■ **Exercise**: Could you rewrite every line of the listing below, requests included, multiplying each click coordinate in the answers by 1.85 and rounding to the nearest whole number, with halves rounded up? Leave out the pictures.

[Records of locating words and elements]
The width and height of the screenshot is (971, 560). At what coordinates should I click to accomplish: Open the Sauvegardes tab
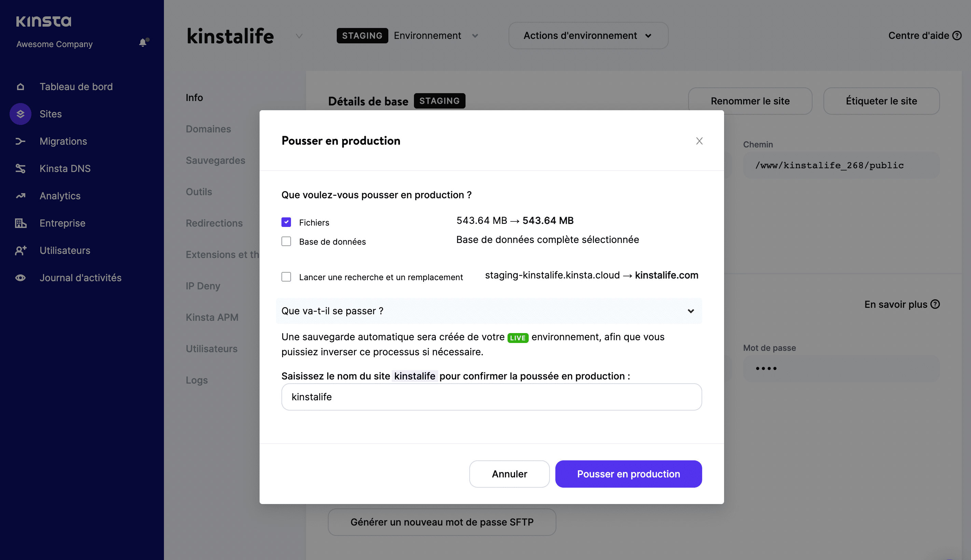(216, 160)
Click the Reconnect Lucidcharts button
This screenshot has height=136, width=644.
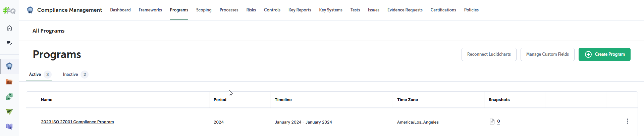click(489, 54)
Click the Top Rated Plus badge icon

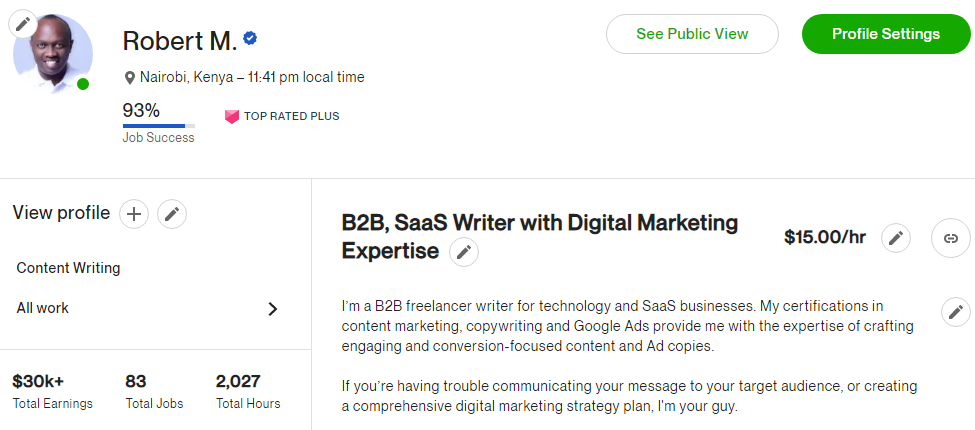click(x=232, y=116)
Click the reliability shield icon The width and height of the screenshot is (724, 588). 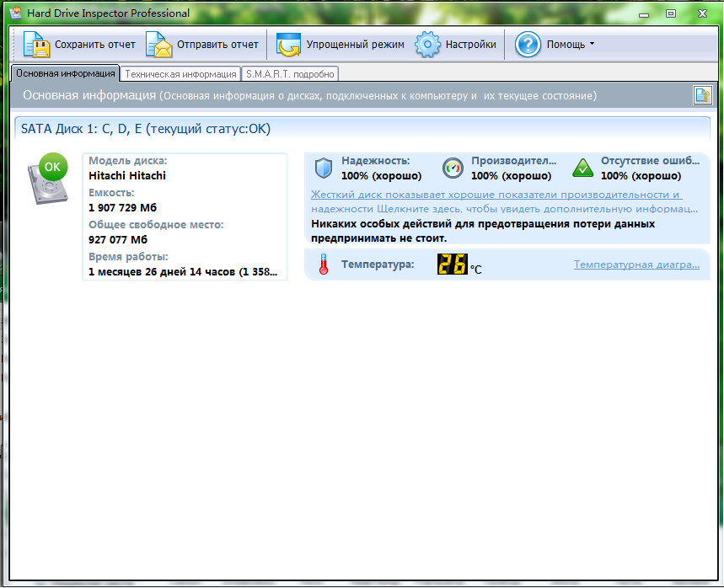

■ **Finished task**:
The width and height of the screenshot is (971, 560). At what coordinates should I click to accomplish: Open the Sauvegardes tab
(400, 296)
Click the Reconnect Lucidcharts button
This screenshot has height=136, width=644.
click(905, 100)
Click the Top Rated Plus badge icon

click(x=429, y=215)
Click the reliability shield icon The width and height of the screenshot is (724, 588). 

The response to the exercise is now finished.